Para Rafael, “se a gente quer construir democracia, a gente tem que educar para a democracia”. Segundo o professor, o diálogo e a formação política são fundamentais na atuação das organizações como sindicatos, movimentos sociais e partidos políticos. “A ação comunicativa, onde eu me transformo ao transformar o outro, é fundamental na construção de um comportamento democrático porque se eu não tenho um sentimento de alteridade, um sentimento de respeito da opinião do outro, de aceitar a divergência, não existe como construir democracia”. Sem isso, apela-se para ações autoritárias e “assim morrem as democracias”.
Podemos compreender, neste sentido, que a atuação política do presidente Bolsonaro constantemente ameaça a democracia, sobretudo por suas declarações inconsistentes que dão vida às fake news espalhadas em grupos de whatsapp dia após dia.

== ENUNCIADO DO EXERCÍCIO ==
No trecho acima sobre educação e democracia, quais organizações o professor menciona como aquelas em cuja atuação o diálogo e a formação política são fundamentais?

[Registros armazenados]
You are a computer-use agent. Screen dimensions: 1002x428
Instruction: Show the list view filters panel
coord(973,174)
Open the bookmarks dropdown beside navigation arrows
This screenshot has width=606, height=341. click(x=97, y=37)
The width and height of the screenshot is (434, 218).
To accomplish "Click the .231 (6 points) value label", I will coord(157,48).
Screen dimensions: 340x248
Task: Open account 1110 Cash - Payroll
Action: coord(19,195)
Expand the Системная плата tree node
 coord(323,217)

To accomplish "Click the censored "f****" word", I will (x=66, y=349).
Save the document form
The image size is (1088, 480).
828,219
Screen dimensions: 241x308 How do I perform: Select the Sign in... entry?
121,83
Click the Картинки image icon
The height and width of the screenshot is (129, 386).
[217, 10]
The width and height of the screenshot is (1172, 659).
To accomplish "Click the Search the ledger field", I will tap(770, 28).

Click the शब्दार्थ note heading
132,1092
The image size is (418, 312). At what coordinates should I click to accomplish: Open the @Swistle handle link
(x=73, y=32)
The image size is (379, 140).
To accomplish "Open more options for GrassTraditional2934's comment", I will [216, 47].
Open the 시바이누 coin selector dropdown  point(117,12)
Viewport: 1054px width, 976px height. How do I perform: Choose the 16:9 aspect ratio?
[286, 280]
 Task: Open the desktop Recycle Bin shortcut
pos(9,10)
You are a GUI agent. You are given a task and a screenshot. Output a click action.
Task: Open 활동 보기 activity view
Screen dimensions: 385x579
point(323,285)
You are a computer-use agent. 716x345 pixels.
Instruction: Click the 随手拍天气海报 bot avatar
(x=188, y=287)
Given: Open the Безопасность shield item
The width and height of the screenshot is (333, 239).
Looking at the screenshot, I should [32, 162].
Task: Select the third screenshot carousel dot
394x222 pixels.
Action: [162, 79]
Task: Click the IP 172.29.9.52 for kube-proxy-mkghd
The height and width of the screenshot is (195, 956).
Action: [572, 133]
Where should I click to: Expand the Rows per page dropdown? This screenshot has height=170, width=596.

== EXERCÍCIO RESOLVIDO ==
Sindicatos, movimentos sociais e partidos políticos.